[Saved data entries]

════

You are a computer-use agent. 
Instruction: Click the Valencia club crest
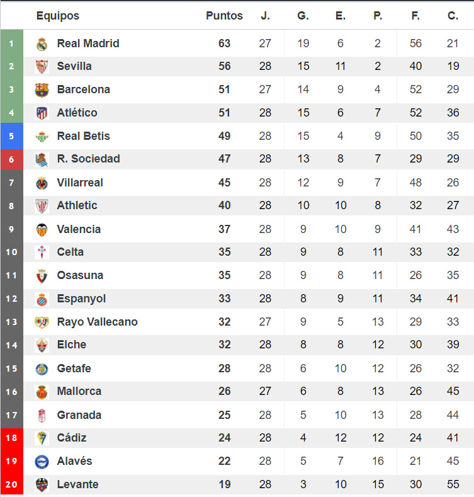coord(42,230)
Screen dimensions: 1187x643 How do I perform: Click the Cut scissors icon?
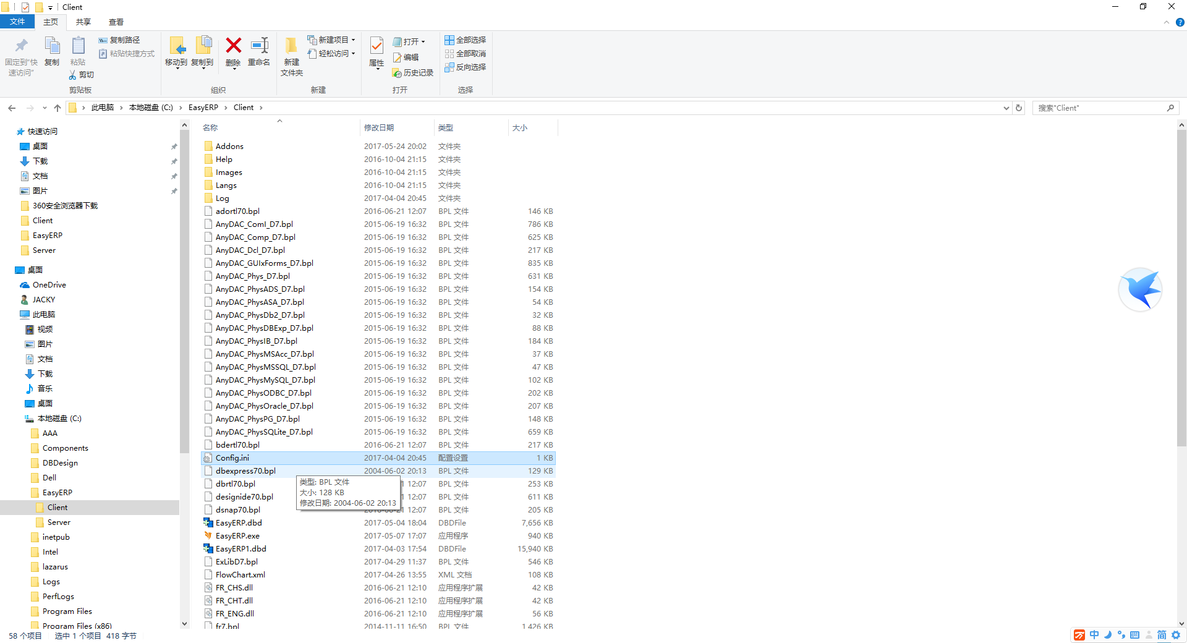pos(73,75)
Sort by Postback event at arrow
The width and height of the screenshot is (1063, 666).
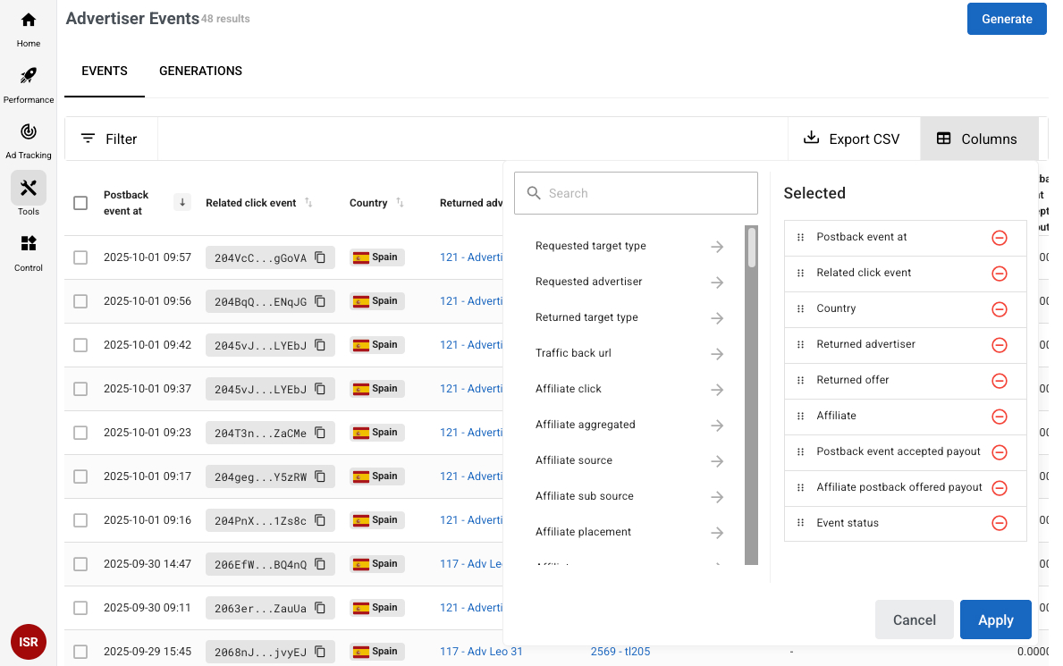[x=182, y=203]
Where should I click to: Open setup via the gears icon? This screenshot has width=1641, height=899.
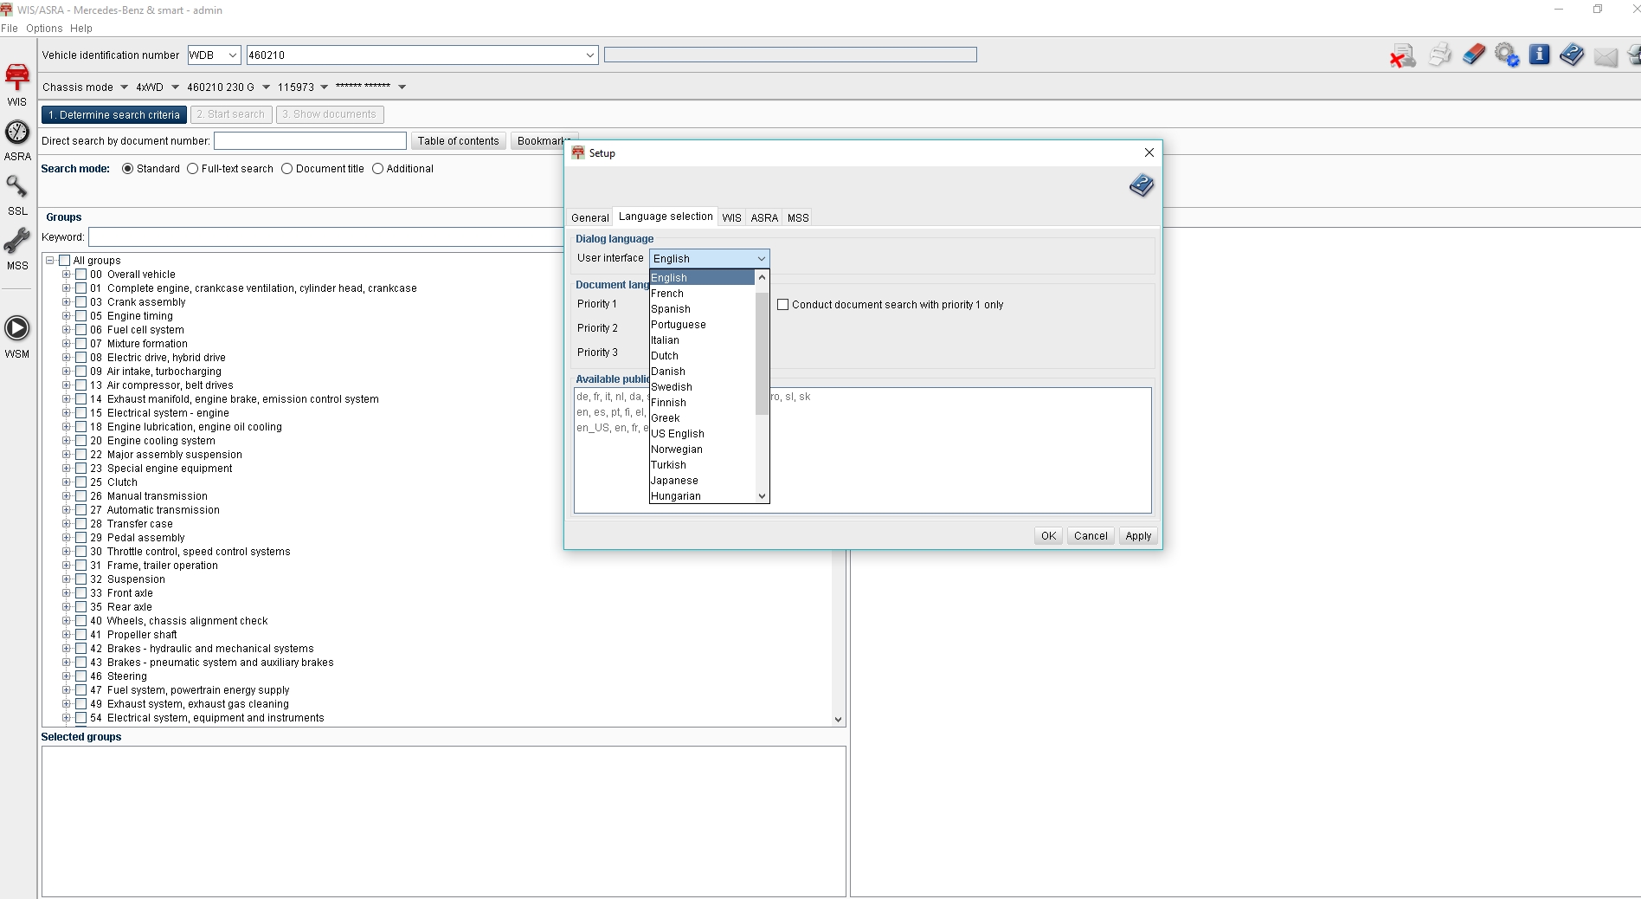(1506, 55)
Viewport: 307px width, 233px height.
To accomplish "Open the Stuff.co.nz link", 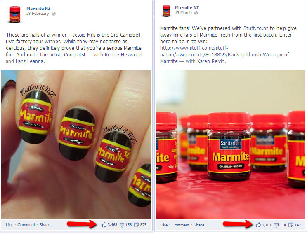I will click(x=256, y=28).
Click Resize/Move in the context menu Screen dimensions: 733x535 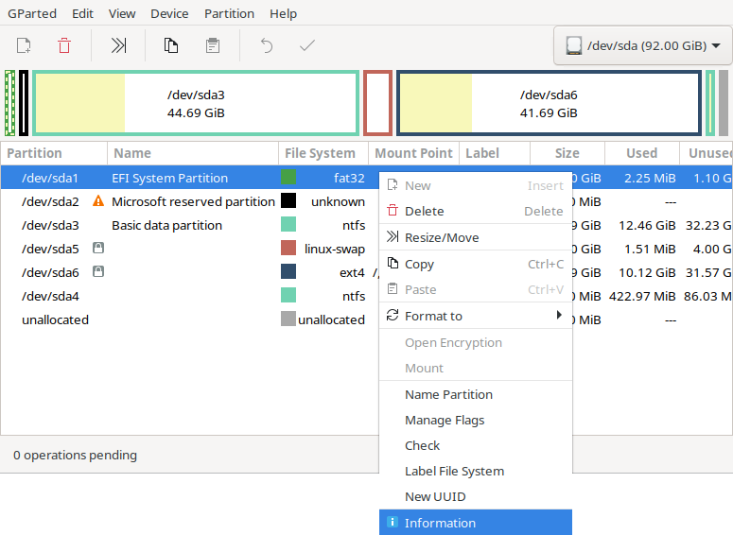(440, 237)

════

TASK INSTRUCTIONS - Output exactly, and only, the lines of the entries above from the one with "The width and" up to and including the one with "Viewport: 307px width, 233px height."; pictures are to be left out.

OUTPUT FOR THIS EXERCISE -
The width and height of the screenshot is (1063, 666).
[x=182, y=203]
Where should I click to: Open setup via the gears icon? This screenshot has width=1641, height=899.
(1506, 55)
Viewport: 307px width, 233px height.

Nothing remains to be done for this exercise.